Collected data entries
----
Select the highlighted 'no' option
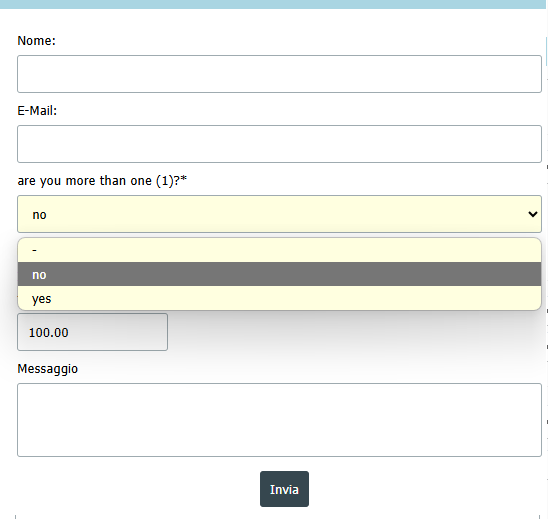 [279, 274]
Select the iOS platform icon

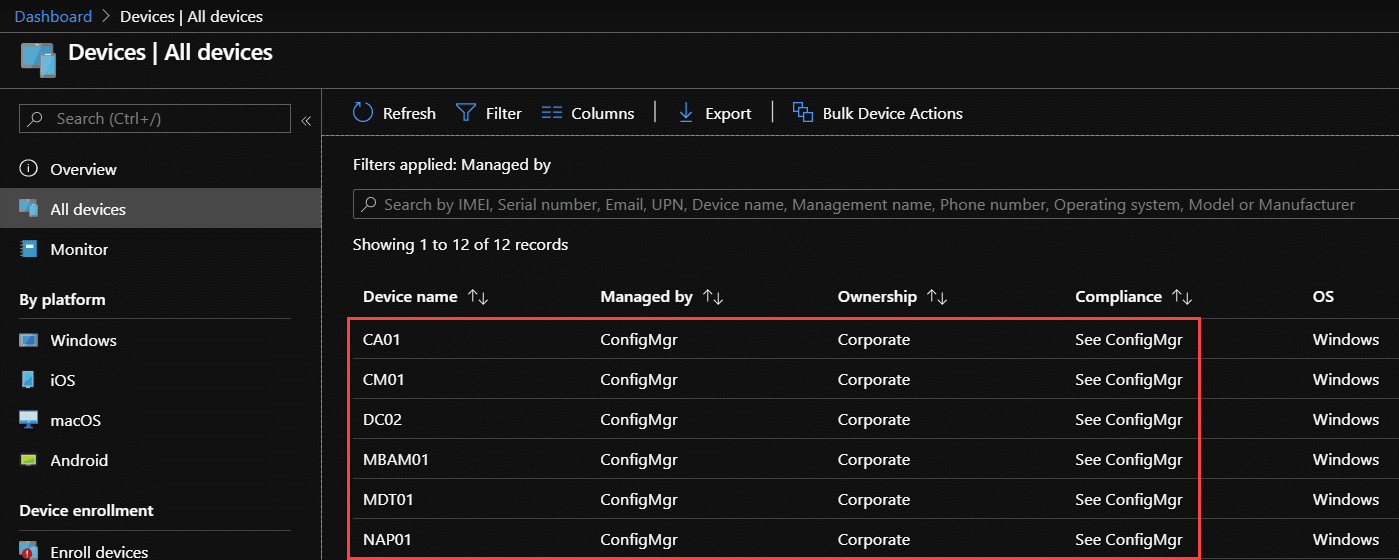[29, 381]
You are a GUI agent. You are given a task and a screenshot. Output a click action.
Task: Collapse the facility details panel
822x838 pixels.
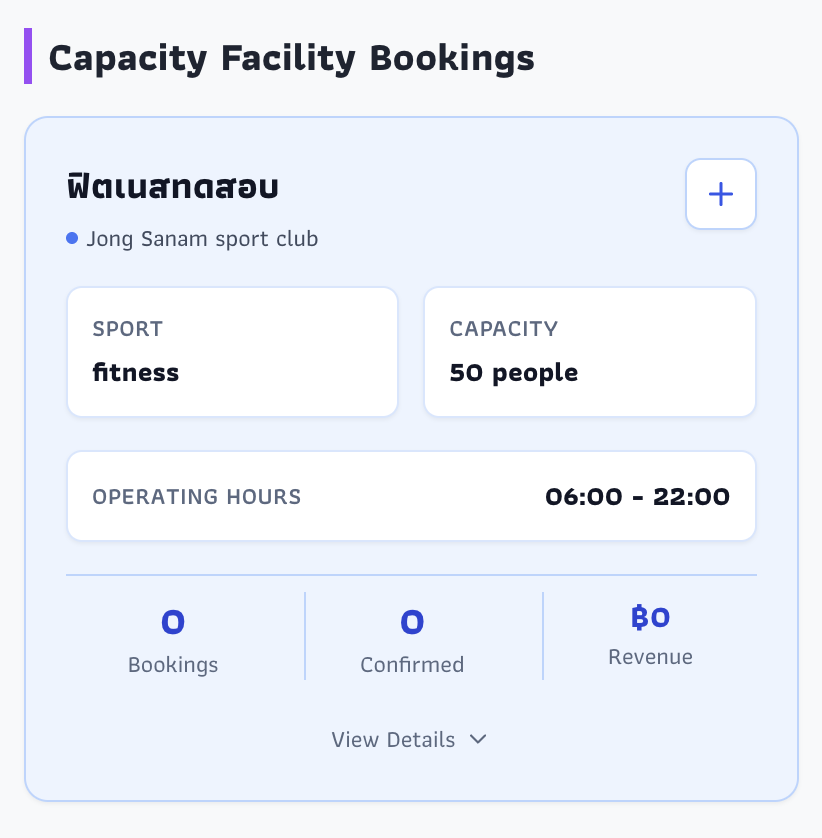tap(410, 740)
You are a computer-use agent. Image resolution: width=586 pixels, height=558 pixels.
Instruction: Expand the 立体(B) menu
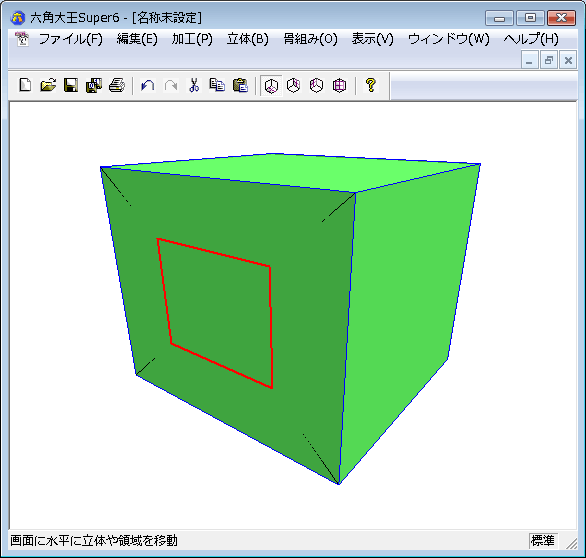248,39
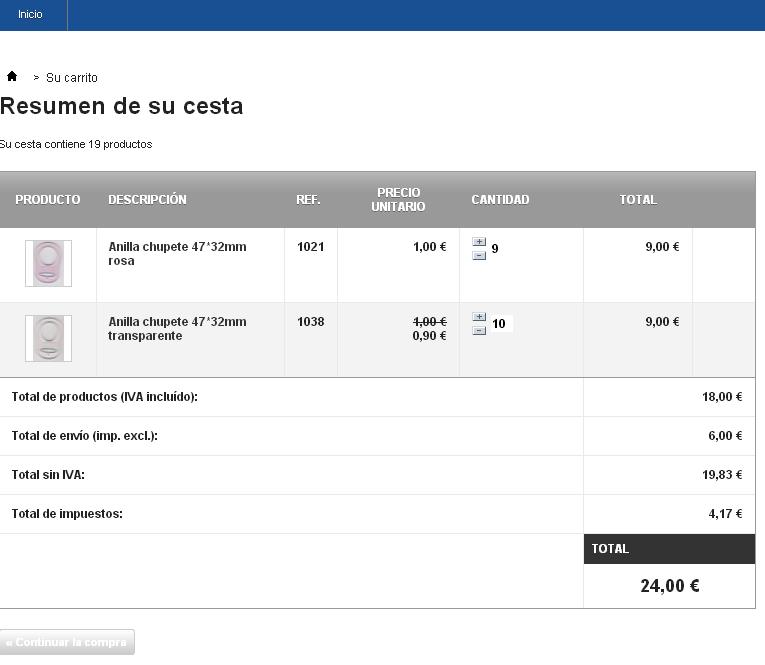Click the Descripción column header
The height and width of the screenshot is (665, 765).
point(147,199)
----
Aim of the exercise
Nothing but the lines from the one containing "You are a computer-use" through the final line of the records, both included and copied exactly, should appear in the answer; pictures stay out.

Solution to this task
You are a computer-use agent. Image resolution: width=586 pixels, height=558 pixels.
Instruction: Expand the 立体(B) menu
248,39
Click the Descripción column header
The height and width of the screenshot is (665, 765).
point(147,199)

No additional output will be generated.